Personal information
- National team: England
- Born: Valerie Walsh 18 December 1941 Accrington, Lancashire, England
- Died: 13 February 2022 (aged 80) Read, Lancashire, England

Sport
- Country: England
- Sport: Field hockey

= Val Robinson (field hockey) =

English field hockey player (1941–2022)

Valerie Robinson OBE ( Walsh; 18 December 1941 – 13 February 2022) was an England and Great Britain field hockey international, who played 149 international games and represented her country for more than 20 years.

==Background==
Valerie Walsh was born at a maternity home in Accrington, Lancashire, England, on 18 December 1941.

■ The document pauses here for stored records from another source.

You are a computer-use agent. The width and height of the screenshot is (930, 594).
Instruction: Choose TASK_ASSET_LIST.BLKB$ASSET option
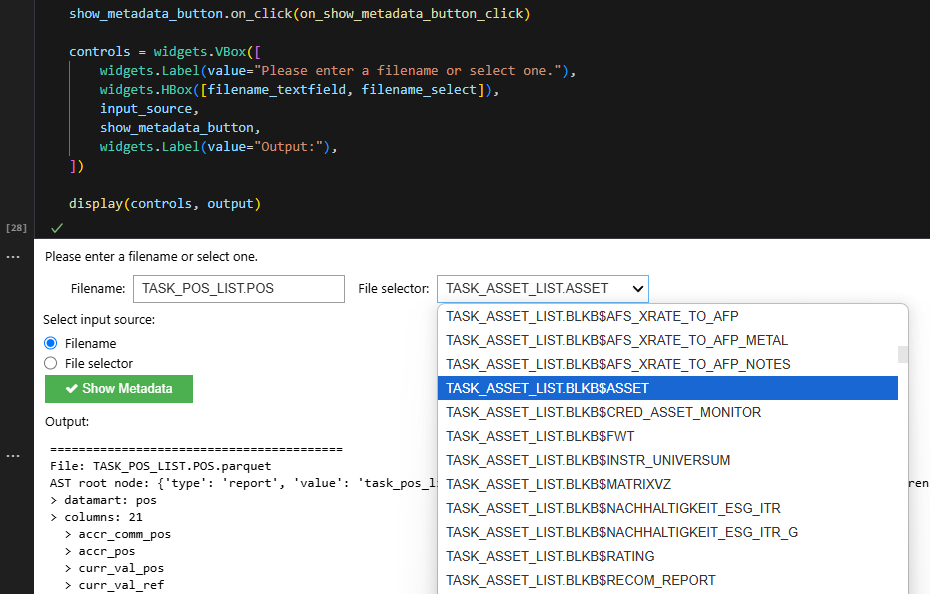[668, 388]
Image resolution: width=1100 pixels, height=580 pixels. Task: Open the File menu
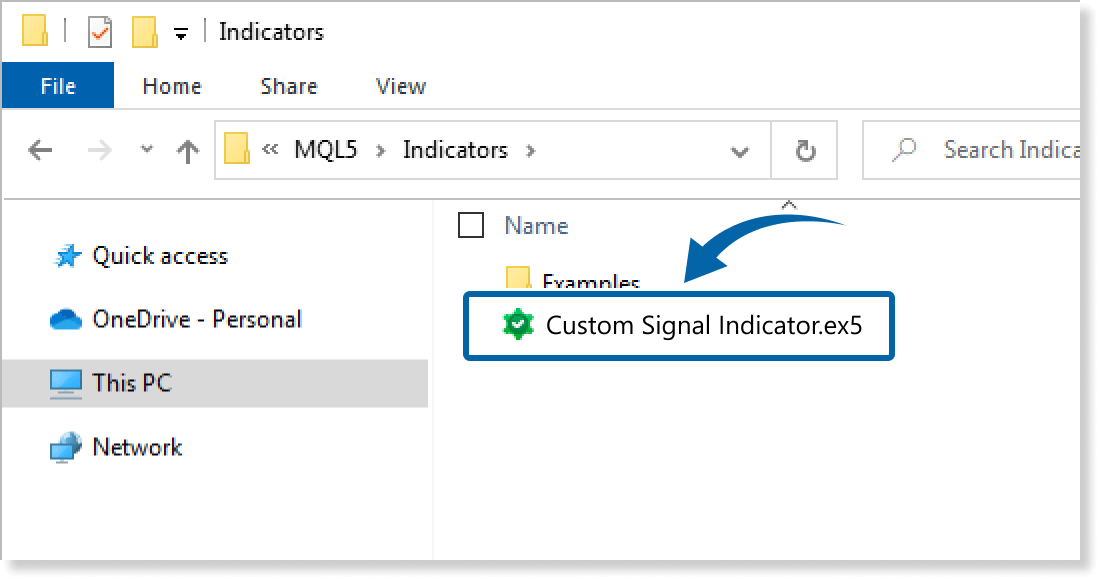(x=57, y=86)
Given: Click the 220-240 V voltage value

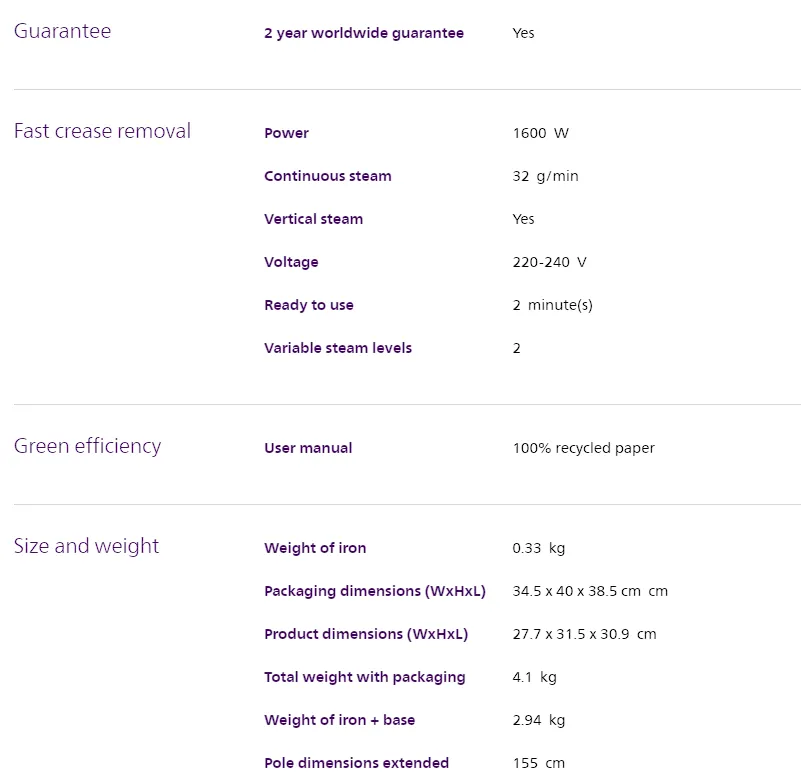Looking at the screenshot, I should [549, 262].
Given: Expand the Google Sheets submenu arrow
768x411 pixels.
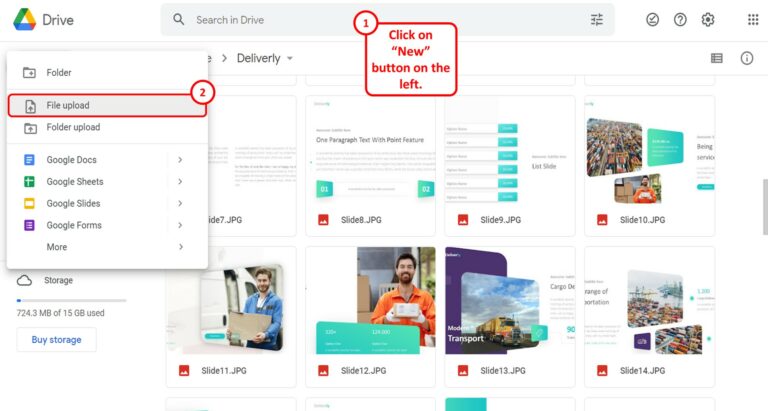Looking at the screenshot, I should 180,182.
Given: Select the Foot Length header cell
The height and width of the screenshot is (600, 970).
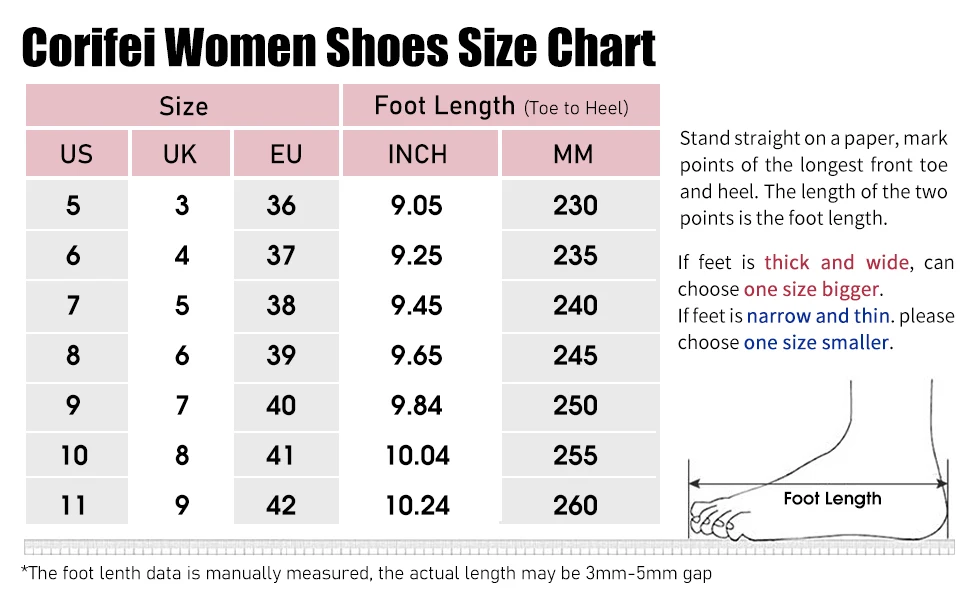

She married Gwyn Robinson, a rugby-mad Welshman. They didn't have any children. Robinson managed to maintain her athleticism despite smoking and drinking. She died from cancer at her home in Read, Lancashire, on 13 February 2022, at the age of 80.

==Hockey==
Robinson started to play hockey at the age of 14 for Accrington High School and became the first working class girl to be capped by England when she won her first cap in 1963. The highlight of her international career was winning a World Championship with England in 1975 in Edinburgh. She played in five world championships in total, and 19 Wembley internationals, and was the first Englishwoman to win 100 caps. She was, however, denied the opportunity to compete in the inaugural women's hockey event at the Olympics due to the British team's boycott of the 1980 Moscow Games. She believed that Britain could have won gold that year, although they failed to qualify for the Los Angeles Olympics four years later.

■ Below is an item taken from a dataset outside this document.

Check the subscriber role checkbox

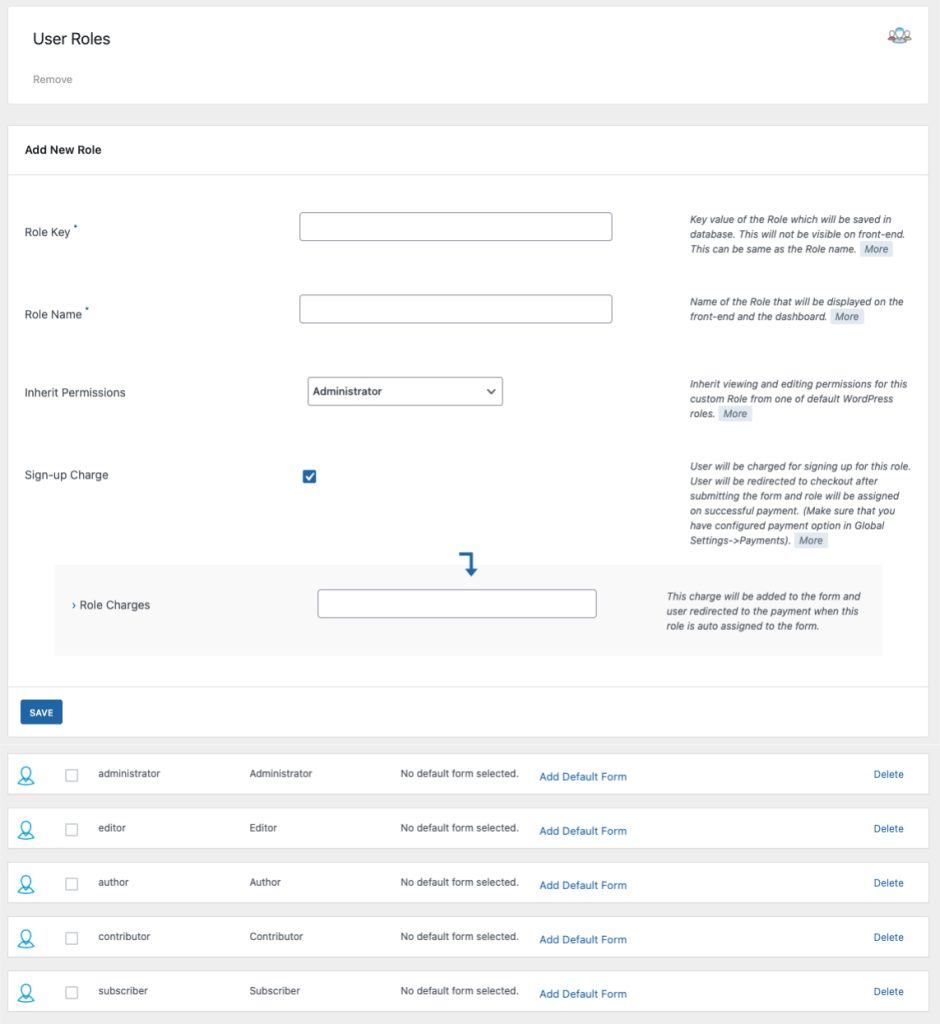coord(71,991)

Her ability to take on opponents set her apart, and her style was to body swerve and then go for goal. This technique often worked well, although her teammates were sometimes frustrated as she missed opportunities to pass to them when they were in better positions. She took many knocks, though withstood them and never missed an international game due to injury.

She later became a PE teacher and then in 1980 opened a residential hockey centre. She won two series of multi-sport TV competition Superstars - 1979 and 1981, and in 1985 she was named an officer of the Order of the British Empire for her contribution to her sport. She continued to play competitive hockey for Blackburn Northern into the late 1990s.

==Football==
Robinson also played football for Accrington Ladies, but the team folded in 1959 when she was 16 years old. She then became one of several players to join nearby Preston Ladies. Preston's manager Kath Latham recalled: "Matt Busby came to see one of our matches at Blackpool. He sat in the stands and remarked to the people around him that Val was the best player he had ever seen in his life and if she had been a man, he would have signed her up there and then, to play for Manchester United!" In the 1962 season Robinson was named Preston's joint-Player of the Year and Sheila Parker was Young Player of the Year. Robinson stopped playing football shortly afterwards, to focus on her hockey career.